Lines below containing the word "button" should be copied out.

[Recorded data]
--- START ---
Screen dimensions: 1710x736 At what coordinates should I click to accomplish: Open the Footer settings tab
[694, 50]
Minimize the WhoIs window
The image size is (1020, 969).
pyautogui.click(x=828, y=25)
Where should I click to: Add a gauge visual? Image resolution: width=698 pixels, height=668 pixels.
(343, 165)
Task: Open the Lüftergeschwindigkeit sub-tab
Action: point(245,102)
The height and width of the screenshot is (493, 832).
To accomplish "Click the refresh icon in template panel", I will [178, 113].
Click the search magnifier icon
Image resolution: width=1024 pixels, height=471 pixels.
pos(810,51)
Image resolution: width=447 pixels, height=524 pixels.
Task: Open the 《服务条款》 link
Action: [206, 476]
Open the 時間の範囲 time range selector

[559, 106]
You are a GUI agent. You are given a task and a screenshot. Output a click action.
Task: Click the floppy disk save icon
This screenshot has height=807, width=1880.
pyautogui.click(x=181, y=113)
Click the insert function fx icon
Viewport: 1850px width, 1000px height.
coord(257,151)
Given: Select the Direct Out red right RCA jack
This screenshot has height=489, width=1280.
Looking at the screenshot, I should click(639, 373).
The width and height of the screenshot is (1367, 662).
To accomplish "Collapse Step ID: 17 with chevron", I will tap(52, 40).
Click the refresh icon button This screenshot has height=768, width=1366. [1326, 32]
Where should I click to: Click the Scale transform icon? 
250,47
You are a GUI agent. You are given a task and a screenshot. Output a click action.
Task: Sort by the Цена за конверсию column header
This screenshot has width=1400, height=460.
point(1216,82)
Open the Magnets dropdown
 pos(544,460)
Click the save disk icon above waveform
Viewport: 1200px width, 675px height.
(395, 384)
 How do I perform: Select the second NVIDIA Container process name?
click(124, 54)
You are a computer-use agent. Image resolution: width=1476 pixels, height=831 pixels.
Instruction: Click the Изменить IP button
--- END ---
## Output for this task
Click the refresh icon button This screenshot has height=768, width=1366. [1326, 32]
Instruction: Click the Изменить IP button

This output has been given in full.